What does a Helen Frankenthaler mean? What do R.C. Gormans and Doug Wests and Fritz Scholders and Mimbres' pots
mean? Why do we consider ourselves so different from past peoples? Maybe they, too, painted for the same reasons
that we do. They can't come forward, and we can't back up so we can never really know. What beauty lies within
this mystery!
"I have always had an involvement with the Land. I came from the Land,
must return to the Land. There is an inescapable obligation to the Land, an unavoidable, unexplainable
co-existence with it. I have had a life long love affair with the Land which has compelled me to draw it, paint
it, sculpt it, to reshape its substances into vessels and microcosmic portraits of the
land itself, and either
due to convention, a lack for a better word, or wistfulness of some sort, I label this minute rearrangement of
the Land 'Art'."
Bill
Worrell's art career spans more than thirty years. He holds a
Bachelor of Arts degree in sociology with a minor in English from Texas
Tech University and a Master of Fine Arts degree in painting and drawing
with a minor in sculpture from the University of North Texas.
During
eighteen years of college and university teaching he held a doctoral
fellowship at the University of North Texas, was Associate Professor of
Art at Odessa College, and was Professor of Art at Houston Baptist
University. He taught classes in sculpture, ceramics, art
appreciation, jewelry, painting, and drawing.
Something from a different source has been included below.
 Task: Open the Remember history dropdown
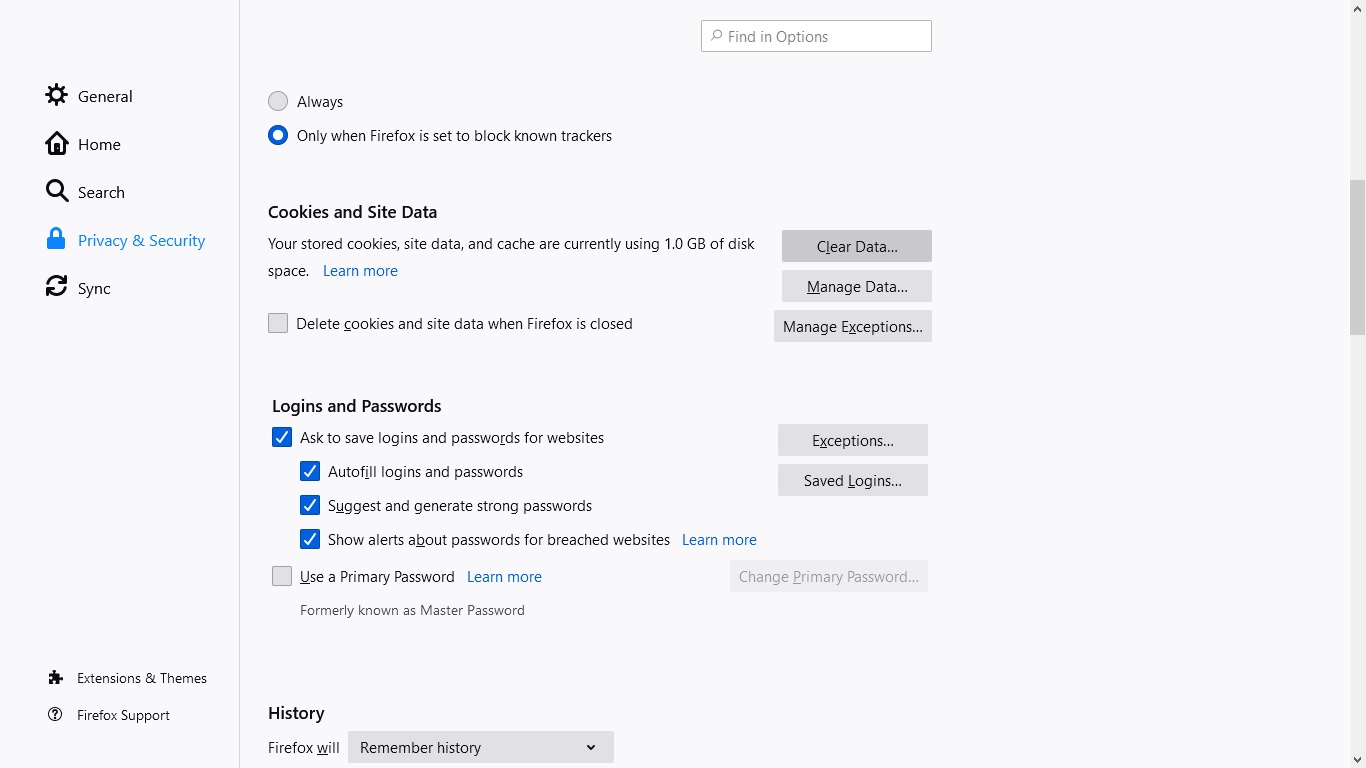coord(480,748)
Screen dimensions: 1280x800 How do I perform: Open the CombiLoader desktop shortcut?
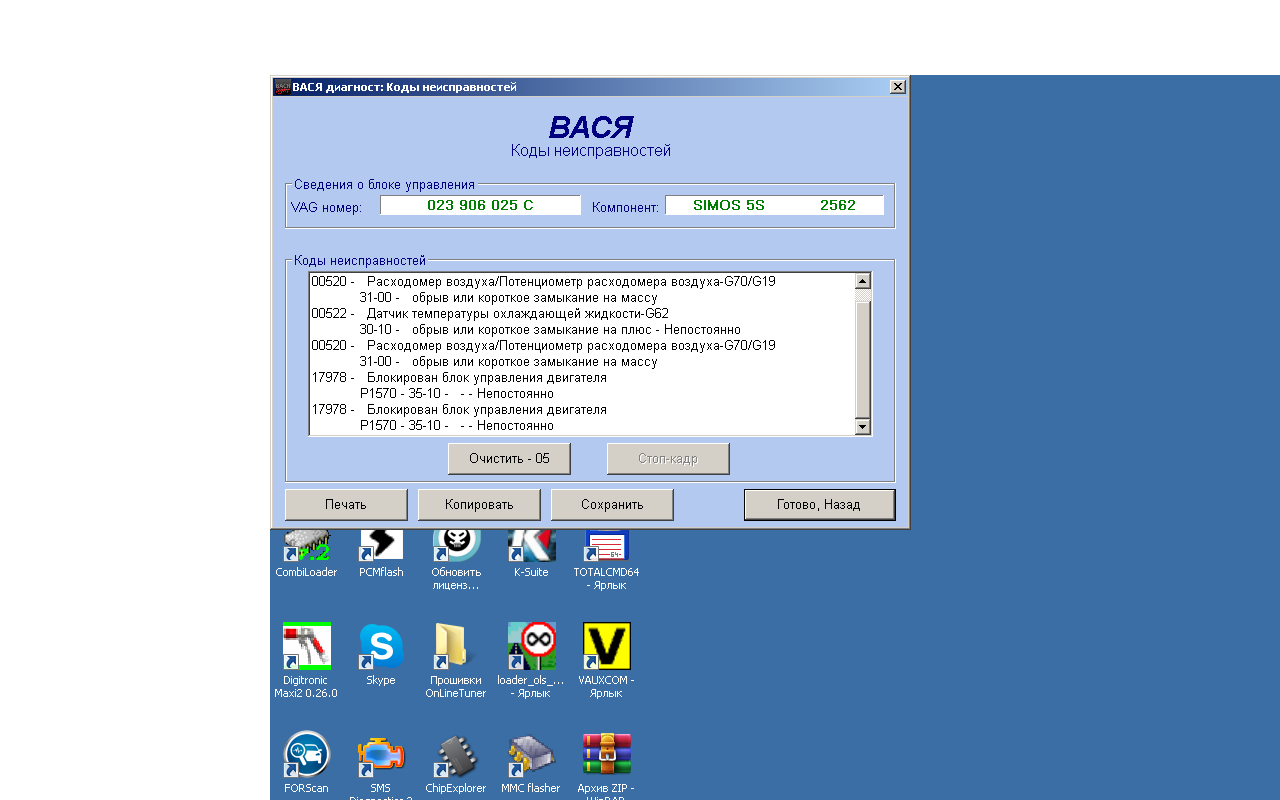pos(306,548)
At his home and studio on the banks of the Llano River in the Texas
Hill Country, Worrell now enjoys a successful career as sculptor and painter. Executed in various sculptural,
paint, and print media, his works are copyrighted interpretations of the ancient pictographs found in abundance
along the confluence of the Lower Pecos River with the Middle Rio Grande, on what is now the border of Texas and
Mexico.
Worrell's work can be found in fine art galleries and collections
across the United States, as well as in private and corporate collections worldwide. He has been a featured
artist in more than one hundred one-man shows and exhibitions and in numerous two-man and group exhibitions.
His seventeen-foot, three-inch monumental bronze entitled
The Maker of Peace, owned by the State of Texas, overlooks the ancient Fate Bell rock shelter at Seminole
Canyon State Historical Park between Langtry and Comstock, Texas, west of Del Rio.